Excerpted passage:

--------------------------------------------------

This isn't really fixed, you guys are just giving workarounds and patches... like the issue is still happening even on the latest version.

I don't mean anything in my post, but there's a difference between a closed issue and one that is hanging because the proper solution hasn't been found yet.

Even if the author got satisfied, it doesn't mean that we should ignore this issue. no?

Dont get me wrong.

Thanks @Phuker, but I can't find the file you mention on my machine.

@cfarvidson In my cloud servers I still don't have this issue, this is happening in my local machine. It seems really bad to me to install a third party software for a bug inside the docker-compose package, so I guess I'll just wait for some kind of answer.

Hi @M034B5

This isn't really fixed, you guys are just giving workarounds and patches... like the issue is still
happening even on the latest version.

This is a typical "won't fix" case since this is not an issue in Docker or Compose. It's a general system entropy issue.
If a software needs entropy and the system is not providing enough it's an OS issue. And everything you do to bypass that is a general workaround.

I don't mean anything in my post, but there's a difference between a closed issue and one that is hanging because the proper solution hasn't been found yet.

Indeed. But here the proper solution is having a good amount of entropy provided by the operating system. :) You are searching the "proper solution" in the wrong place.

Even if the author got satisfied, it doesn't mean that we should ignore this issue. no?

--------------------------------------------------

Information provided:

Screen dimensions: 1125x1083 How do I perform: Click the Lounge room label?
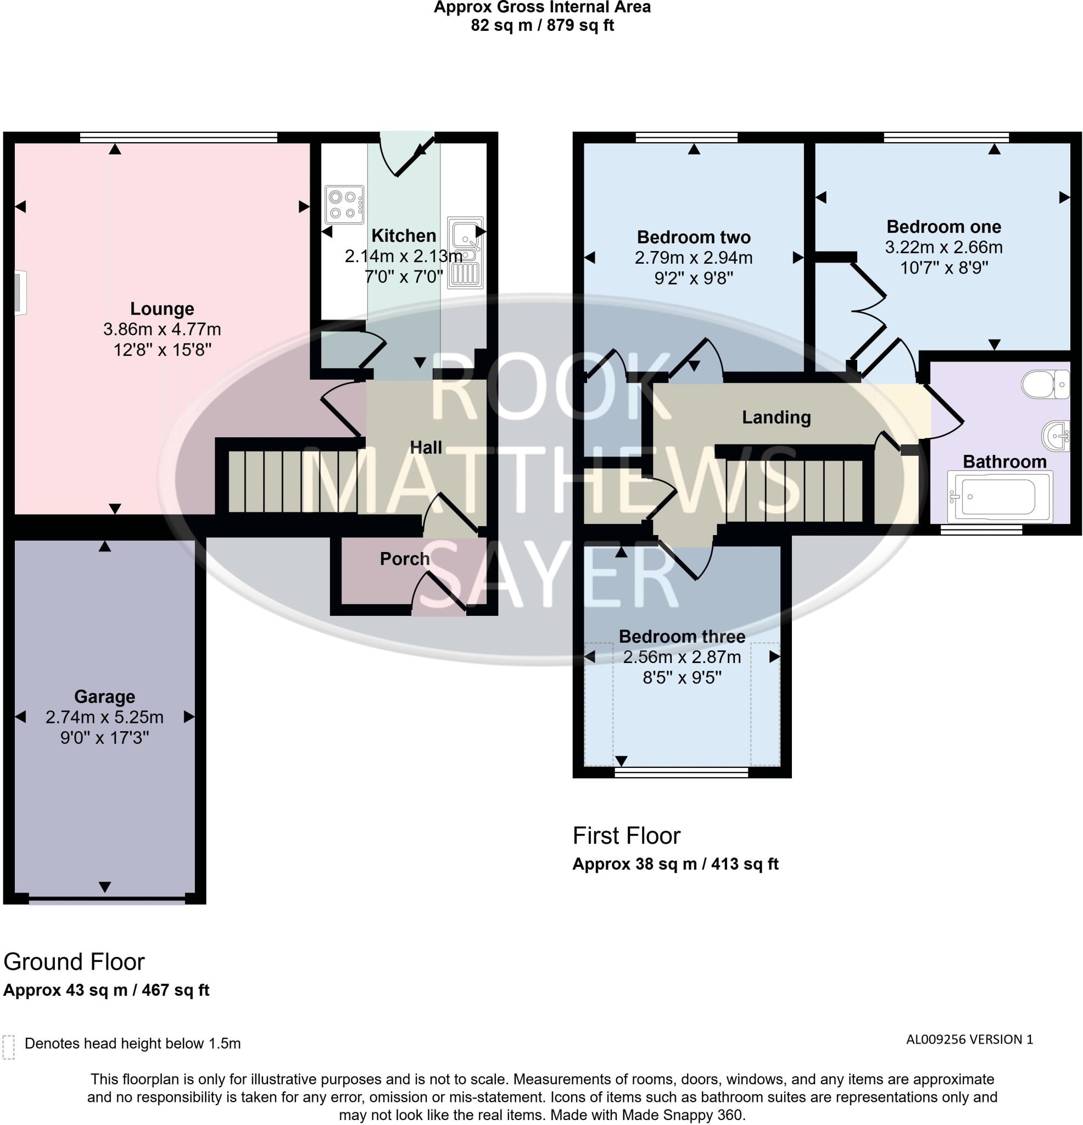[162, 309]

--------------------------------------------------

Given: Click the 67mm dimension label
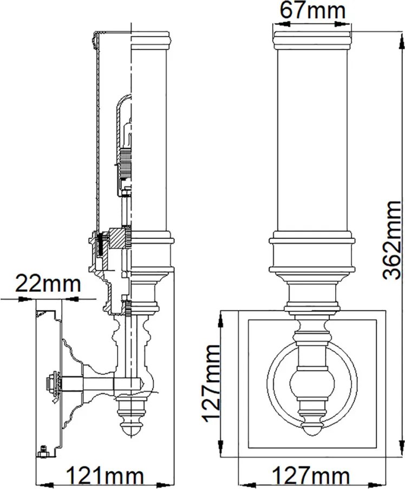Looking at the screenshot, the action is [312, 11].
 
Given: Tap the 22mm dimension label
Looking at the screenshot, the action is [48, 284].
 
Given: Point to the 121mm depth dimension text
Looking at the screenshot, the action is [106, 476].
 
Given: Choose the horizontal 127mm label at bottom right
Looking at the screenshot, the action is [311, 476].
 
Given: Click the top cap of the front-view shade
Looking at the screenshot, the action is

--------------------------------------------------

Task directions:
Answer these questions using the forum thread about the docker-compose issue:
1. Where does the poster replying to @cfarvidson say the issue is happening?
2. In the reply to @M034B5, what kind of issue is the problem called?
3. What does that reply call the proper solution?

Output:
1. On their local machine, not on their cloud servers.
2. A general system entropy issue, which makes it an OS issue.
3. Having a good amount of entropy provided by the operating system.